◆ **YOUR INSTRUCTIONS**
Please repeat the lines below exactly. Begin with the line containing "Task: Expand the My Services submenu chevron" and go on through the line containing "You are a computer-use agent. Image".

◆ **RECORDS SHOWN**
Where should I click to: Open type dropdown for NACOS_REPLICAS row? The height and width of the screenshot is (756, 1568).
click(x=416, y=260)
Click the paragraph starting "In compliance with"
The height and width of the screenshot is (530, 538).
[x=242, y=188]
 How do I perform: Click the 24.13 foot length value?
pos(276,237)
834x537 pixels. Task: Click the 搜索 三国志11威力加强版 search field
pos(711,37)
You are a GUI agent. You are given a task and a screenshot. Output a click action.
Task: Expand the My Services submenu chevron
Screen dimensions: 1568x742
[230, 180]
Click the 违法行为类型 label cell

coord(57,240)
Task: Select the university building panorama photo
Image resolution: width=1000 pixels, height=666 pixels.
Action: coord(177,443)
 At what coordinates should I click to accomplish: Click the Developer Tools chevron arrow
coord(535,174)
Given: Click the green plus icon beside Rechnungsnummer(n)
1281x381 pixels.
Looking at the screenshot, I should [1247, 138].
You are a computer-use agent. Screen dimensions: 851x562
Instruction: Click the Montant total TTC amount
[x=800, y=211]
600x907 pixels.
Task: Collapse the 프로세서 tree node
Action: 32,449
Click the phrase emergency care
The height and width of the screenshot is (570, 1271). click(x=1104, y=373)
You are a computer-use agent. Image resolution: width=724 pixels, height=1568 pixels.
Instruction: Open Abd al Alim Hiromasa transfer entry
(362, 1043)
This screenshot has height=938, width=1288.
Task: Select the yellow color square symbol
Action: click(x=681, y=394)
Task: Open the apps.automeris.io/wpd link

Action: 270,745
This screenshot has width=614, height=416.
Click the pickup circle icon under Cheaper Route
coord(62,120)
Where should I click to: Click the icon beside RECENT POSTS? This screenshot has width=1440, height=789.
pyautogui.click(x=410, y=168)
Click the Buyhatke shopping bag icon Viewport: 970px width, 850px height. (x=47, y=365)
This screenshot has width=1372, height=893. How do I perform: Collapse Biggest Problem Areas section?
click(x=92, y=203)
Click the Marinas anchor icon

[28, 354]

◆ **PROBLEM SOLUTION**
Task: Expand the My Services submenu chevron
Screen dimensions: 1568x742
[230, 180]
Click the 违法行为类型 label cell

coord(57,240)
Task: Select the university building panorama photo
Image resolution: width=1000 pixels, height=666 pixels.
Action: coord(177,443)
 At what coordinates should I click to accomplish: Click the Developer Tools chevron arrow
coord(535,174)
Given: Click the green plus icon beside Rechnungsnummer(n)
1281x381 pixels.
Looking at the screenshot, I should [1247, 138].
You are a computer-use agent. Screen dimensions: 851x562
Instruction: Click the Montant total TTC amount
[x=800, y=211]
600x907 pixels.
Task: Collapse the 프로세서 tree node
Action: 32,449
Click the phrase emergency care
The height and width of the screenshot is (570, 1271). click(x=1104, y=373)
You are a computer-use agent. Image resolution: width=724 pixels, height=1568 pixels.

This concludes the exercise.